## Prompt
Set down, exactly as written, the lines from the line holding "The image size" to the end of the data, inclusive, skipping any pictures.

## Data to process
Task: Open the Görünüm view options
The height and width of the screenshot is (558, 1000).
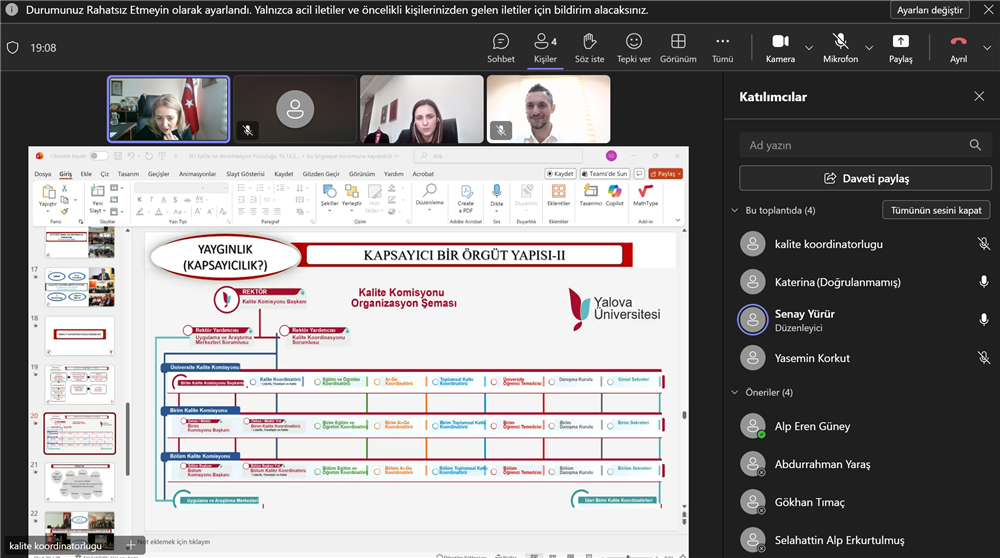Action: tap(678, 46)
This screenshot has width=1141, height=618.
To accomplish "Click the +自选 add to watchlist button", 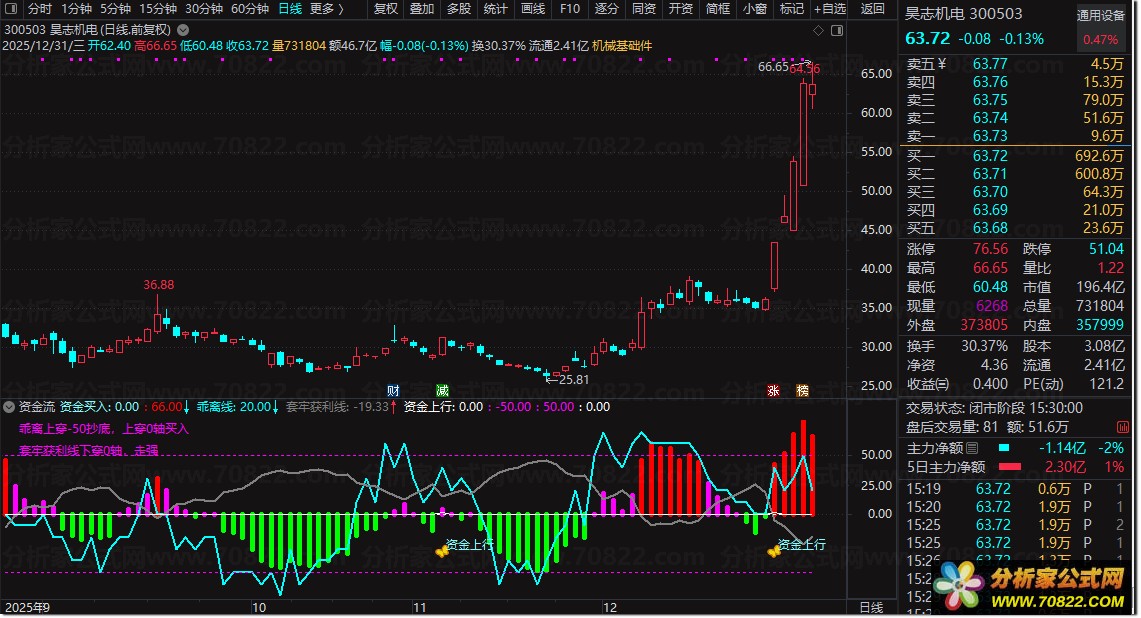I will 829,9.
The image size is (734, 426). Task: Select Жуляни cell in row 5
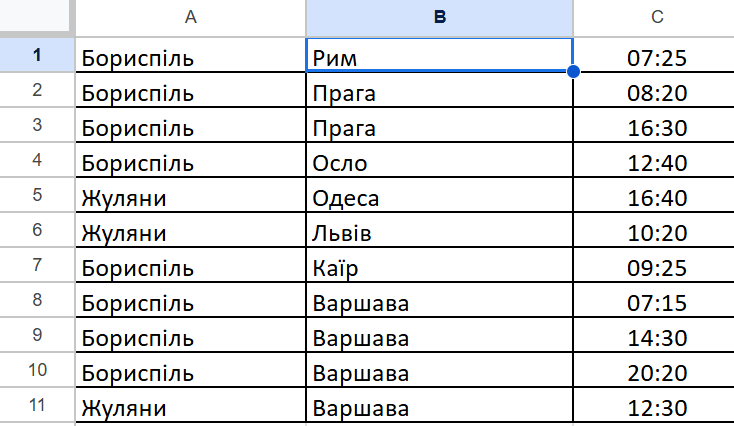(x=190, y=198)
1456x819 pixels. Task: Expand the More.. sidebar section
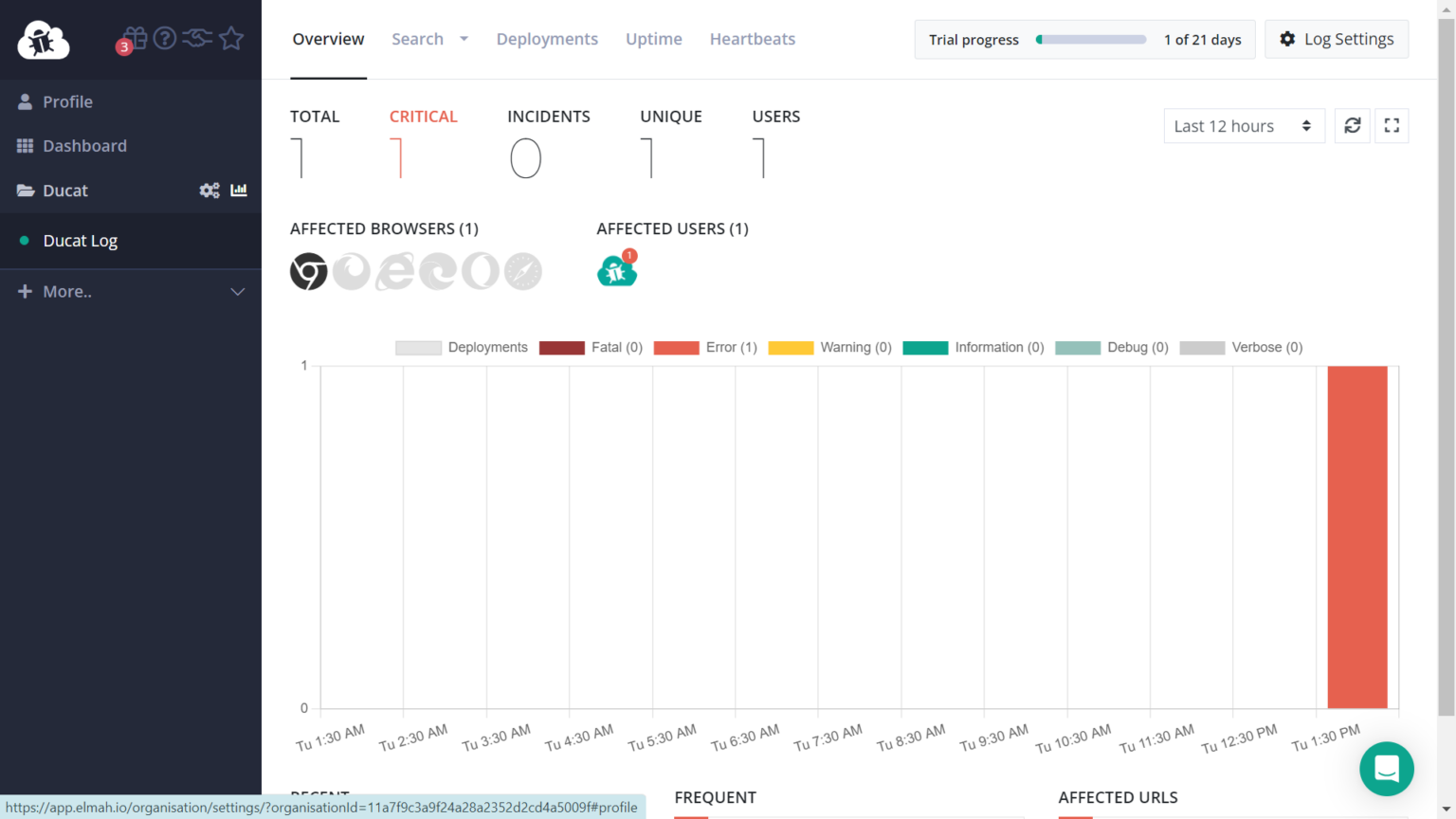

## Answer section
The image size is (734, 426). Task: Select Жуляни cell in row 5
(x=190, y=198)
1456x819 pixels. Task: Expand the More.. sidebar section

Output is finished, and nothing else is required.